Objectives: To assess albuterol delivery by metered-dose inhaler in a mechanically ventilated pediatric lung model and to determine the influence of the following variables on albuterol delivery: endotracheal tube diameter; type of spacer; humidification; and pulmonary mechanics.
Design: Prospective, in vitro, laboratory study.
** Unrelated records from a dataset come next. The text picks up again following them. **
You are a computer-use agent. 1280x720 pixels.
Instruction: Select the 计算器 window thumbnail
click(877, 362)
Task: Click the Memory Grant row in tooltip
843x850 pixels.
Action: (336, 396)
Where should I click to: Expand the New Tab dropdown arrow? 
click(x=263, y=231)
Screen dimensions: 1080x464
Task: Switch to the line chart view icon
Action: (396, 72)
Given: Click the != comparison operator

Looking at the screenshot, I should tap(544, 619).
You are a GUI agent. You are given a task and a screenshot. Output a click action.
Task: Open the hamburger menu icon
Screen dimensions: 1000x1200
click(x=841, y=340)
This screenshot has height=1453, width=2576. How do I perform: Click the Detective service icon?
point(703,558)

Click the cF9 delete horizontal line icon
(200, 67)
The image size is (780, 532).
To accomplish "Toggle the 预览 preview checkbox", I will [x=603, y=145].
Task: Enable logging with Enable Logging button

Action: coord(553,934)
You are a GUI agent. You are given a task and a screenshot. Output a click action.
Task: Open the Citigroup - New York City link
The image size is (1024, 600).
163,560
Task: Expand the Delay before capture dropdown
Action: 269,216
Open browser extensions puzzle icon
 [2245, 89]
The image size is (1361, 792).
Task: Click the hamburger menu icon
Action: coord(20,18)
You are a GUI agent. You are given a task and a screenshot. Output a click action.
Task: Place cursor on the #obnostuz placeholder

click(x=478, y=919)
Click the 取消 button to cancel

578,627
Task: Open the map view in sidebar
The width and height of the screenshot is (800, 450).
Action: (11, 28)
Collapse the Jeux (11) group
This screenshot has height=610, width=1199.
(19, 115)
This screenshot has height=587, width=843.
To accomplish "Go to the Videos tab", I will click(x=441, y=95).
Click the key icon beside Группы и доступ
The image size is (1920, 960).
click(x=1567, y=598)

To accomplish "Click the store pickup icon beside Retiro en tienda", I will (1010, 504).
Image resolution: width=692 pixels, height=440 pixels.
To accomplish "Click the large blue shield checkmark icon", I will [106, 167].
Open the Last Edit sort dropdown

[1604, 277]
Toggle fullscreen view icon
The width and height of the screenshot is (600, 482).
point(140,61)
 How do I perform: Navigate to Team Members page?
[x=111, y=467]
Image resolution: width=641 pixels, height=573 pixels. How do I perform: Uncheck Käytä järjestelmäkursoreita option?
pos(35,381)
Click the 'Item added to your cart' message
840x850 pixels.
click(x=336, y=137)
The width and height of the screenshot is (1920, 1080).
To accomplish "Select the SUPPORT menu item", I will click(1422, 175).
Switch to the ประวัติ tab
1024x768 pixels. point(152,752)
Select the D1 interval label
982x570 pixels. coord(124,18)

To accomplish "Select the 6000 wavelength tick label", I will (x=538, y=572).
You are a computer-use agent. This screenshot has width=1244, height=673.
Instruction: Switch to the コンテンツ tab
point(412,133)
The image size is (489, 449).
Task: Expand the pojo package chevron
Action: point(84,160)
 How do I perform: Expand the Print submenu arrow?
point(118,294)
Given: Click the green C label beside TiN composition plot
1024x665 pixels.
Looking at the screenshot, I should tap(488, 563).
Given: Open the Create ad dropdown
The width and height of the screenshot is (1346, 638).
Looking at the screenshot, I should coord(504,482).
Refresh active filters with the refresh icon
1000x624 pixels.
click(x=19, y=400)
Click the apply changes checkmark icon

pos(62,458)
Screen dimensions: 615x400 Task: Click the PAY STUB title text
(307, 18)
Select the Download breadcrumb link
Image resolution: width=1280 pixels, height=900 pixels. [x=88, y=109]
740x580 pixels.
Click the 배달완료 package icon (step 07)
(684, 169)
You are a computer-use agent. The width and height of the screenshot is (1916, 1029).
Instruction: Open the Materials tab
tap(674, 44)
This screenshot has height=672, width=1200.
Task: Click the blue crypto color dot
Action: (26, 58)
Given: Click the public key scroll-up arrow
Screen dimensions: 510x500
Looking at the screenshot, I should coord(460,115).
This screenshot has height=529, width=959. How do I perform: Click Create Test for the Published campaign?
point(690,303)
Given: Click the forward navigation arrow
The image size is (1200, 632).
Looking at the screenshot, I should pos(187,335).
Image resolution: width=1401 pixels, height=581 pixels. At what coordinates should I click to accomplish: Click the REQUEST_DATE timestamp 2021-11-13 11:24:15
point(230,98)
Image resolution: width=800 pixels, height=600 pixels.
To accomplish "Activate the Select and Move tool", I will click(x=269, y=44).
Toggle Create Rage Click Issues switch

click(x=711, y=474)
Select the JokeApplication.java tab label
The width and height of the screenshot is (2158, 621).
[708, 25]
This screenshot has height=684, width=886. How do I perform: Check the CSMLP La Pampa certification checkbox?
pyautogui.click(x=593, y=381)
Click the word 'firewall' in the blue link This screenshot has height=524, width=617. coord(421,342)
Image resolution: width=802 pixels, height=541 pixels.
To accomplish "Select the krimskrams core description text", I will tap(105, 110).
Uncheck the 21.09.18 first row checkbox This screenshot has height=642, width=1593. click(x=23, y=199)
Setting: Research laboratory.
Interventions: A model, consisting of a volume-cycled ventilator, pediatric breathing circuit, 4.0- or 6.0-mm endotracheal tube, and lung simulator, was assembled. Ventilator settings were: tidal volume 250 mL; FIO2 0.5; inspiration/expiration ratio 1:3; respiratory rate 25 breaths/min; positive end-expiratory pressure 3 cm H2O; temperature 35 degrees C; and a decelerating flow pattern, using dry and humidified air. Lung simulator compliance and resistance values were consistent with those values reported for healthy childeren (20 mL/cm H2O and 40 cm H20/L/sec) and children with pulmonary disease (10 mL/cm H2O and 60 cm H2O/L/sec). Pulmonary mechanics were verified with a pulmonary function diagnostic system. Ten metered-dose inhaler canisters were used to administer 2000 micrograms of albuterol, using either a collapsible or a rigid spacer. A circuit filter placed immediately proximal to the test lung collected drug exiting the endotracheal tube. The filter was rinsed with water and albuterol concentrations were determined by high-performance liquid chromatography. Each variable was tested in triplicate.
Measurements and main results: Albuterol delivery was significantly (p < or = .05) greater for the 6.0-mm endotracheal tube, rigid spacer, dry air, and pulmonary disease mechanics by multifactor analysis of variance. Drug delivery in humidified air with pulmonary disease mechanics using the rigid chamber was 2.5 =/- 0.27% and 6.3 =/- 0.99% for the 4.0- and 6.0-mm endotracheal tubes, respectively.
Conclusions: These in vitro results suggest that pulmonary disease mechanics and a 6.0-mm endotracheal tube improve albuterol delivery. Future clinical investigations in intubated pediatric patients with pulmonary disease are needed to address the clinical significance of these results.